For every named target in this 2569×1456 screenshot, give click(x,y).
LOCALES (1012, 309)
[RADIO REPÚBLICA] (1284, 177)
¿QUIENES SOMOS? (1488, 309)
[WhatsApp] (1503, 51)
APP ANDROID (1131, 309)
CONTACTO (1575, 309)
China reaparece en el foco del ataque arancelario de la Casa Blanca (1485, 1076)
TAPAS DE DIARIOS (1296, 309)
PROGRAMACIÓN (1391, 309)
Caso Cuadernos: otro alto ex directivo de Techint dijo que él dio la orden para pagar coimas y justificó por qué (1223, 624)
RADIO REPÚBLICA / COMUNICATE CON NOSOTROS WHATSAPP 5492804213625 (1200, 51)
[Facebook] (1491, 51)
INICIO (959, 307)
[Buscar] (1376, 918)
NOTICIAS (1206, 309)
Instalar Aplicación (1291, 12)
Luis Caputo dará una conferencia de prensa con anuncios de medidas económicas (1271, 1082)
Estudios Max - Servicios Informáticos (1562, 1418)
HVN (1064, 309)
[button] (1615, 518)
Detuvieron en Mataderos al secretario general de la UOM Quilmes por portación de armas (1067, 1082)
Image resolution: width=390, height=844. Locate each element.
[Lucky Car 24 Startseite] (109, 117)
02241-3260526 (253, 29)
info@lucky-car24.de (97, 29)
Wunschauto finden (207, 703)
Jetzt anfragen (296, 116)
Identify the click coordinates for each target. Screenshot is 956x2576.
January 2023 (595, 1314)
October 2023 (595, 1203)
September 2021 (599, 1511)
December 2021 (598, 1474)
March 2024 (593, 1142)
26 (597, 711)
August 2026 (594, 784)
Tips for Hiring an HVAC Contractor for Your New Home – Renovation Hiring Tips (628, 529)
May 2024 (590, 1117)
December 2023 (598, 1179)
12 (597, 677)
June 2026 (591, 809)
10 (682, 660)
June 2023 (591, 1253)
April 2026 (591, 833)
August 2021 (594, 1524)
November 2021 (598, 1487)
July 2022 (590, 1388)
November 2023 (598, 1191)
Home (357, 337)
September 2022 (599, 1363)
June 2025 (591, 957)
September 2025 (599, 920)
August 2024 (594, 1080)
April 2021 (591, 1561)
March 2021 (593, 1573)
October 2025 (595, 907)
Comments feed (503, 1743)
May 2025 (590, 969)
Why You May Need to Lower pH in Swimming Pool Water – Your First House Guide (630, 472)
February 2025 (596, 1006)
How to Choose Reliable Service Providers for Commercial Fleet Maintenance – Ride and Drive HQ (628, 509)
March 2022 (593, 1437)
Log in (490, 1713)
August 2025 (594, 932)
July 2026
•••
— Problem to work on —
Each line of the data must be returned exactly.

— Solved exercise —
For every named target in this 2569×1456 screenshot, give click(x,y).
LOCALES (1012, 309)
[RADIO REPÚBLICA] (1284, 177)
¿QUIENES SOMOS? (1488, 309)
[WhatsApp] (1503, 51)
APP ANDROID (1131, 309)
CONTACTO (1575, 309)
China reaparece en el foco del ataque arancelario de la Casa Blanca (1485, 1076)
TAPAS DE DIARIOS (1296, 309)
PROGRAMACIÓN (1391, 309)
Caso Cuadernos: otro alto ex directivo de Techint dijo que él dio la orden para pagar coimas y justificó por qué (1223, 624)
RADIO REPÚBLICA / COMUNICATE CON NOSOTROS WHATSAPP 5492804213625 (1200, 51)
[Facebook] (1491, 51)
INICIO (959, 307)
[Buscar] (1376, 918)
NOTICIAS (1206, 309)
Instalar Aplicación (1291, 12)
Luis Caputo dará una conferencia de prensa con anuncios de medidas económicas (1271, 1082)
Estudios Max - Servicios Informáticos (1562, 1418)
HVN (1064, 309)
[button] (1615, 518)
Detuvieron en Mataderos al secretario general de la UOM Quilmes por portación de armas (1067, 1082)
Image resolution: width=390, height=844. Locate each element.
[Lucky Car 24 Startseite] (109, 117)
02241-3260526 (253, 29)
info@lucky-car24.de (97, 29)
Wunschauto finden (207, 703)
Jetzt anfragen (296, 116)
Identify the click coordinates for each target. Screenshot is 956x2576.
January 2023 (595, 1314)
October 2023 (595, 1203)
September 2021 (599, 1511)
December 2021 (598, 1474)
March 2024 (593, 1142)
26 (597, 711)
August 2026 (594, 784)
Tips for Hiring an HVAC Contractor for Your New Home – Renovation Hiring Tips (628, 529)
May 2024 (590, 1117)
December 2023 (598, 1179)
12 (597, 677)
June 2026 (591, 809)
10 (682, 660)
June 2023 (591, 1253)
April 2026 (591, 833)
August 2021 (594, 1524)
November 2021 (598, 1487)
July 2022 (590, 1388)
November 2023 (598, 1191)
Home (357, 337)
September 2022 (599, 1363)
June 2025 (591, 957)
September 2025 (599, 920)
August 2024 (594, 1080)
April 2021 (591, 1561)
March 2021 (593, 1573)
October 2025 (595, 907)
Comments feed (503, 1743)
May 2025 (590, 969)
Why You May Need to Lower pH in Swimming Pool Water – Your First House Guide (630, 472)
February 2025 (596, 1006)
How to Choose Reliable Service Providers for Commercial Fleet Maintenance – Ride and Drive HQ (628, 509)
March 2022 (593, 1437)
Log in (490, 1713)
August 2025 (594, 932)
July 2026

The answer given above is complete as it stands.